Coral South LNG, however, is using a 3.4-million tpy floating LNG (FLNG) plant linked to six subsea wells to develop gas resources in Area 4, Rovuma basin, off Mozambique’s coast. Coral South is being developed by Eni SPA, CNPC, Galp, Kogas, Mozambican-state ENH, and ExxonMobil. Output is contracted to bp PLC under a 20-year term with a 10-year optional extension. FLNG topsides installation was completed in November 2020 to meet planned 2022 startup. The vessel is expected to sail from Samsung Heavy Industries’ South Korea shipyard by yearend 2021.

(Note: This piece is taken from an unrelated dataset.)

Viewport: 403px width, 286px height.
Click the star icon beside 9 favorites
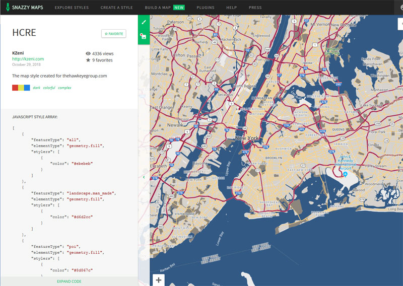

Tanzania, having suspended development in late 2019, hopes to resolve outstanding issues regarding its Tanzania LNG plant (10 million tpy) in Lindi by October 2021, allowing 2022 FID. Construction would begin in 2023 to meet a planned 2028 startup. Equinor and Shell, however, have publicly stated that the time left to develop Tanzania’s gas resources is limited and Equinor wrote down its book value in the project at end 2020.

Djibouti LNG’s efforts to bring a 3-million tpy FLNG plant online offshore northeastern Africa stopped progressing in 2020 due to the COVID-19 pandemic.

Kosmos Energy in May 2021 reported that work on Tortue Ahmeyim field development, including the 2.5-million tpy Golar Gimi FLNG plant, was 58% complete as of the end of first-quarter 2021 and expect work to be 80% done by yearend. Golar and project-lead bp, however, have delayed delivery of the vessel to 2023. Golar Gimi will be stationed on the Mauritania and Senegal maritime border.

Brass LNG (10 million tpy) has been under development since 2003, but in June 2021 Nigerian National Petroleum Corp. (NNPC) declined to continue funding the project. The 12.6-million tpy OK LNG project, once a joint venture of NNPC, Shell, Chevron, and BG Group, but now with NNPC as its sole proponent, has also stalled.